Un archétype de l’expulsion des migrants

C’est la première d’une longue série, dans ce quartier et ailleurs, dans les semaines, les mois et années qui suivent. Mais, première du genre, elle en est l’archétype.

- Les migrantEs ne sont pas des interlocuteurs ou des interlocutrices, surtout collectivement. Aucun dialogue avec eux et elles, ni avant ni après.

- L’expulsion est précédée (et justifiée) par une campagne médiatique sur les dangers pour le quartier (épidémie, sécurité…).

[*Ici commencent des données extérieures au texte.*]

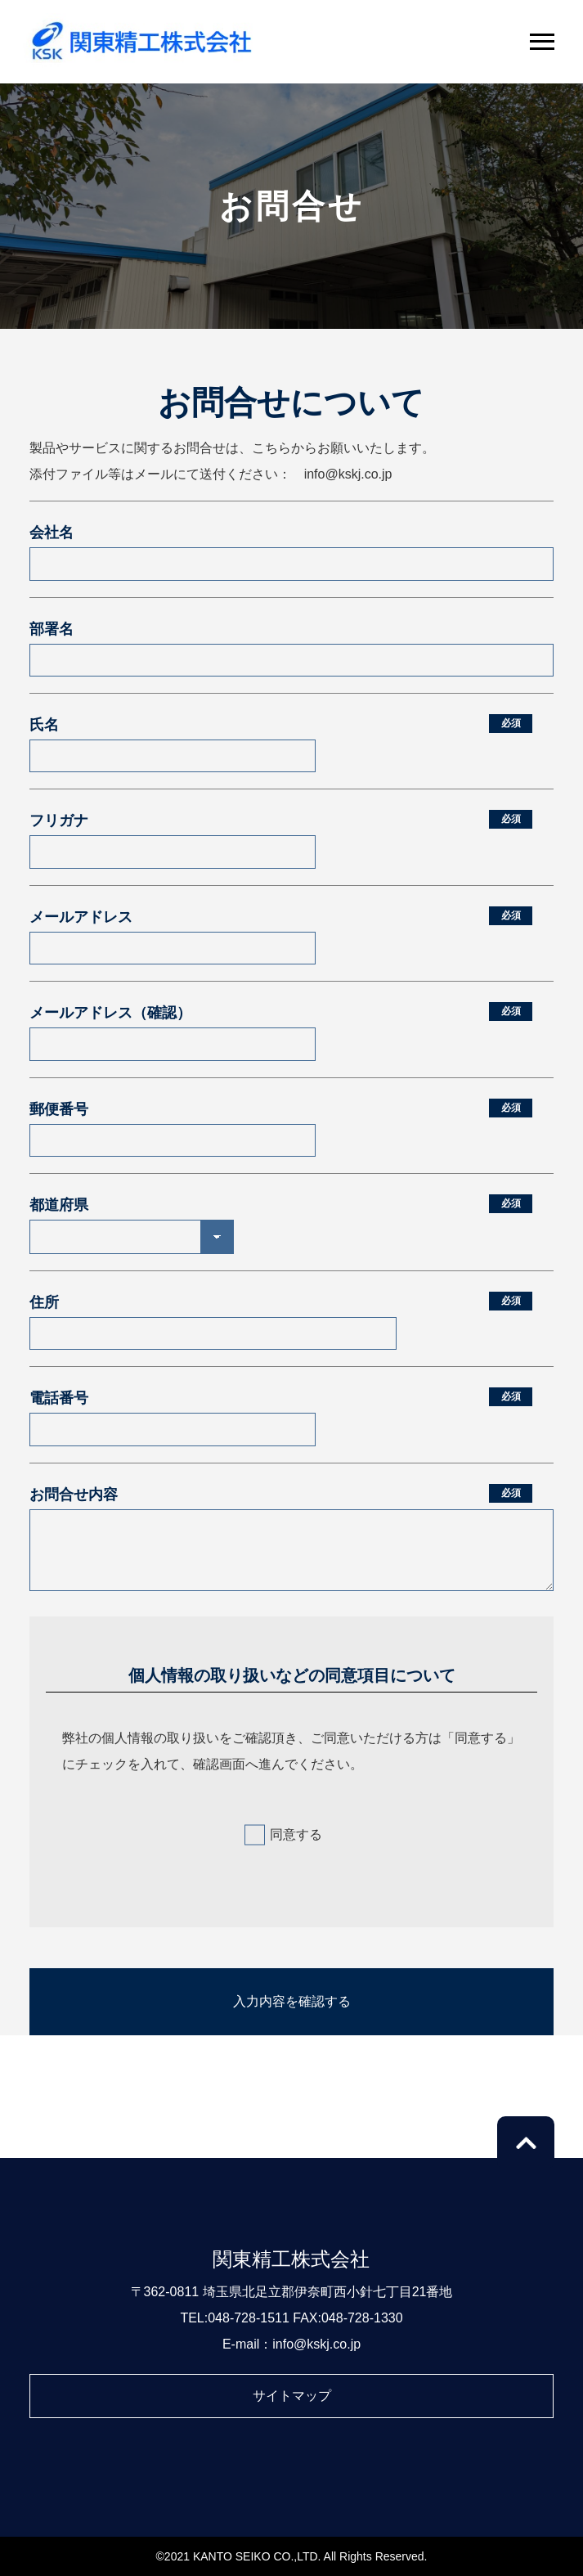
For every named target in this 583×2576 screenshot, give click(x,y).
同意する (296, 1834)
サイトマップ (292, 2396)
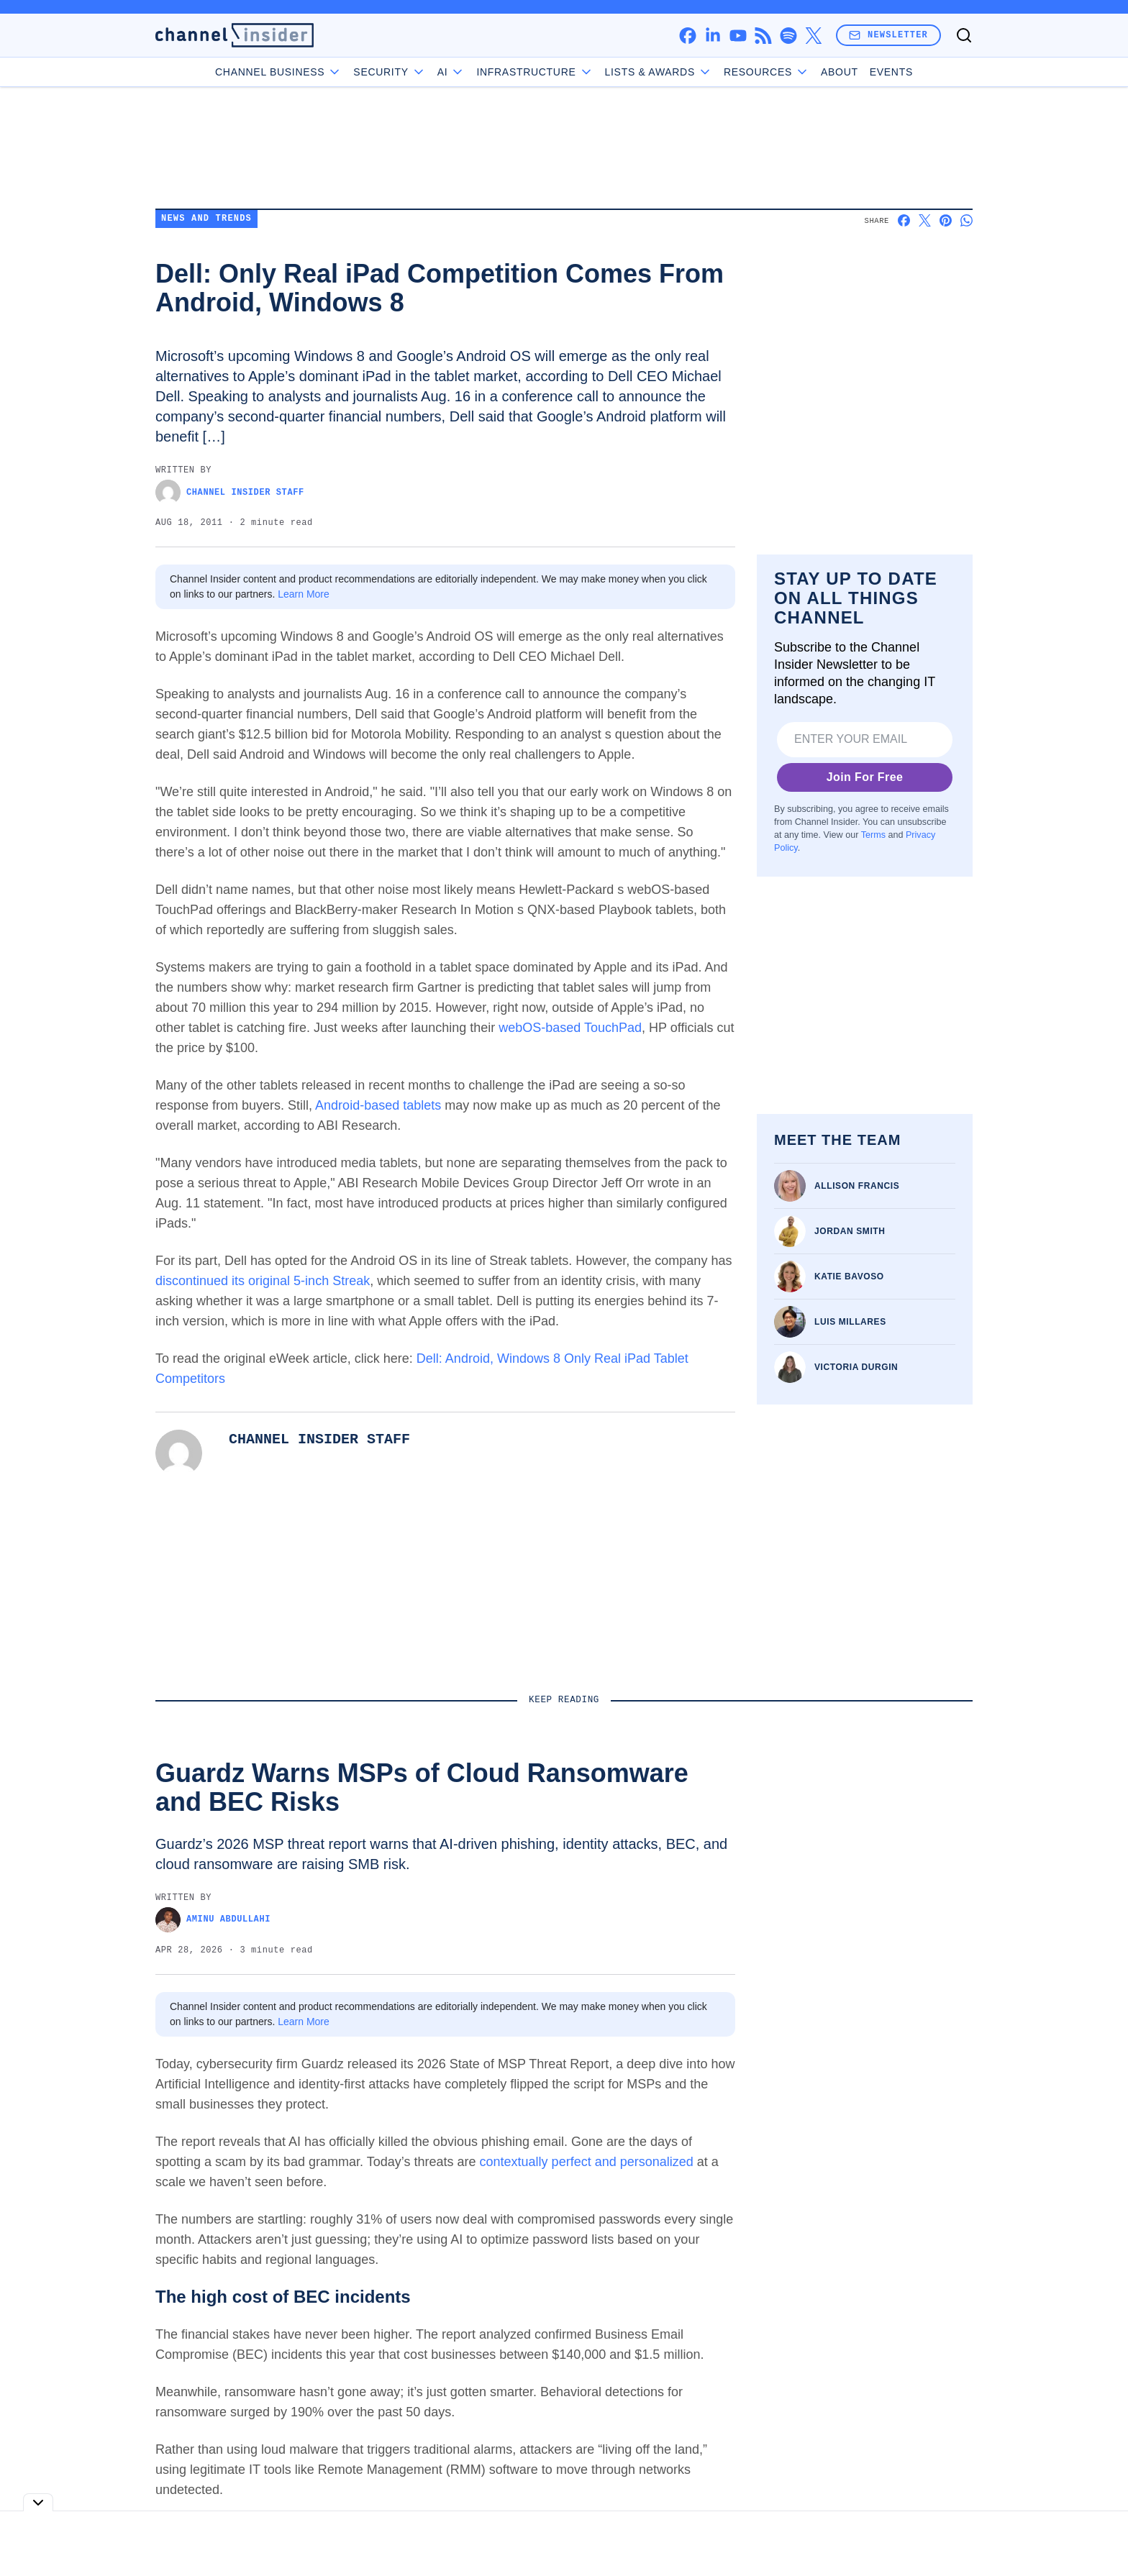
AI (451, 72)
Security (389, 72)
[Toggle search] (964, 35)
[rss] (763, 35)
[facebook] (687, 35)
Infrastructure (534, 72)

- Toute l’opération est organisée via des associations prestataires de services pour l’État, France terre d’asile et Emmaüs, qui donnent un label « humanitaire » à ce qui n’est à l’arrivée qu’une opération de police.

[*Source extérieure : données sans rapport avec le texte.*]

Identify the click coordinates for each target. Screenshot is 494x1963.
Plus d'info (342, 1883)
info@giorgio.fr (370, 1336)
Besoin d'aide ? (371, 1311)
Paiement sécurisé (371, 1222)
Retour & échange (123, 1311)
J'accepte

- Ce n’est pas la présence des migrantEs (qui sont là depuis 8 mois), ni leur situation précaire qui a déclenché l’opération, mais leur visibilité devenue incontournable avec l’extension du campement.

Alors que la maire de Paris annonce un « accompagnement personnalisé », l’objectif principal est de détruire le regroupement et de disperser les migrantEs. La moitié des migrantEs sont amenés dans un centre du 115 (hébergement à la nuit pour les sans-abris) et deux cars sont simplement déposés dans la rue deux stations de métro plus loin devant un centre de l’Armée du salut !

La préoccupation essentielle du pouvoir est d’éviter une reformation du campement. Les lieux sont immédiatement grillagés et des forces de police restent sur place.

Les jours suivants, les migrantEs qui se regroupent à la Chapelle vont être traqués par la police et expulsés trois fois, avant d’être accueillis le soir du 8 juin pour deux nuits dans un jardin partagé du quartier géré par une association.

Inacceptable visibilité

Le pouvoir, tel qu’il se définit politiquement, et tel qu’il évolue, ne peut reconnaître les migrantEs en tant que migrantEs. Pour les reconnaître il faut qu’ils et elles cessent d’être migrantEs et rentrent dans des catégories qui peuvent être pensées par l’ordre politique : réfugiéEs statutaires ou hors-la-loi criminalisables et expulsables (car être hors-la-loi c’est au moins entrer dans les catégories de la loi !).

Car les reconnaître, collectivement, comme migrantEs, ce serait les reconnaître comme êtres humains circulant, égaux en droit sur le territoire sur lequel ils et elles s’installent ou passent. Bref ce serait reconnaître la liberté de circulation et d’installation et déconnecter les droits de la nationalité.

C’est ce qui explique qu’un campement de migrantEs doit être détruit par le pouvoir dès lors que, pour une raison ou pour une autre, il devient visible aux yeux de l’opinion. Car l’espace public est un espace politique, et être visible dans l’espace public c’est exister politiquement.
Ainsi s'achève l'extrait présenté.